Once upon a time, USA television viewers could take for granted that the nation’s leading dance companies be showcased on television, thanks to the seminal Dance in America series on PBS. It was great while it lasted, but eventually dance programming became a rarity on PBS. Their Great Performances series broadcasts ten or more of the Metropolitan Opera’s productions each season. It hardly ever turns its focus to dance.
So this Friday’s Great Performances airing of “New York City Ballet in Madrid” is momentous and most welcome – and also very timely, since it offers a large audience the opportunity to experience the company as it celebrates its 75th anniversary.
(At its home base, at New York’s Lincoln Center, NYCB has just concluded its all-Balanchine fall season, the first portion of its anniversary programming. Winter and Spring seasons, each lasting six weeks and featuring the increasingly varied repertory through which NYCB has evolved, will follow.)
The program offers three ballets filmed in performance at Madrid’s Teatro Real last March. International touring has become rare for the company, and the Madrid performances marked its first one since 2018, as well as the first time the company has appeared in the Spanish capital.
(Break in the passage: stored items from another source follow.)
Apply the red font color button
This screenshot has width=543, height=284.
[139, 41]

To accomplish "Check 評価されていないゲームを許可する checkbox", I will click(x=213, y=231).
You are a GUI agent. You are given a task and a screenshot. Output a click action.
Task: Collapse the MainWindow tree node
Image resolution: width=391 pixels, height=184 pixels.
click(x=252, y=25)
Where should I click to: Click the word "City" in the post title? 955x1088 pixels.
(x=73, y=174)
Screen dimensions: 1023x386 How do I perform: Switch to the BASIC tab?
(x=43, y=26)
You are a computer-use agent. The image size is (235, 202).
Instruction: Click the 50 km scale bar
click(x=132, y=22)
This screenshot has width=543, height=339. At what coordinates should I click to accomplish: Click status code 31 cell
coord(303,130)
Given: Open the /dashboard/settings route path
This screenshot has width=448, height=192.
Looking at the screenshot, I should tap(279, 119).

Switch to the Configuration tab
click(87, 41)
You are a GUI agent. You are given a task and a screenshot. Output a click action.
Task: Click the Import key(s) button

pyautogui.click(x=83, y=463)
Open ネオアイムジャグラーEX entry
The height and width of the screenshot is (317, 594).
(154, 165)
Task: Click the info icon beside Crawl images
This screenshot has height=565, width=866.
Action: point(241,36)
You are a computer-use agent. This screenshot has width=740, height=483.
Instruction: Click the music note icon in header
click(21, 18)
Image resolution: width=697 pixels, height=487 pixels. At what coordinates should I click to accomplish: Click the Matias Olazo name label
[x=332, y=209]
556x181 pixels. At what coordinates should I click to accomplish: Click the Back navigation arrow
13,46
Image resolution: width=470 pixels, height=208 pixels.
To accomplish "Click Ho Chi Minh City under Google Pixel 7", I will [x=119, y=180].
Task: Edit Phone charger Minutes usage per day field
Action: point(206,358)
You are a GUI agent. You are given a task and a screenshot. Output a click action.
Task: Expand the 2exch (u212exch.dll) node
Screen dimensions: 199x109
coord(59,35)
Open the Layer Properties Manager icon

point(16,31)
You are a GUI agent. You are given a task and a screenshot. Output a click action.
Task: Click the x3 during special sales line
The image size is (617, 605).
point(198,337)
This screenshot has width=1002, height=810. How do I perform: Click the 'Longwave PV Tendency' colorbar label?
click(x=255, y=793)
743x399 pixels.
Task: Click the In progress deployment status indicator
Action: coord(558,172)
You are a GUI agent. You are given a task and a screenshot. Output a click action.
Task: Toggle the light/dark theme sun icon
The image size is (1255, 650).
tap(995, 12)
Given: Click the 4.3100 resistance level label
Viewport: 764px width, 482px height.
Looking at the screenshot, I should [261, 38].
You couldn’t ask for two finer, more enduringly significant Balanchine works than Serenade (1934) and Square Dance (1957). The Serenade cast features three leading ballerinas of the company’s younger generation: Unity Phelan, Miriam Miller and Indiana Woodward. Each made important debuts, revealing new authority and depth, during the recent season. The leading male roles are performed by Russell Janzen (a poignant opportunity to savor his elegant refinement one more time following his retirement from NYCB last month) and Aaron Sanz.
Square Dance is led by two of the company’s established principals and leading interpreters of the roles, Megan Fairchild and Anthony Huxley. Their partnership flourished during the recent season, and they are ideally suited to this ballet’s fleet, often witty, virtuosic demands.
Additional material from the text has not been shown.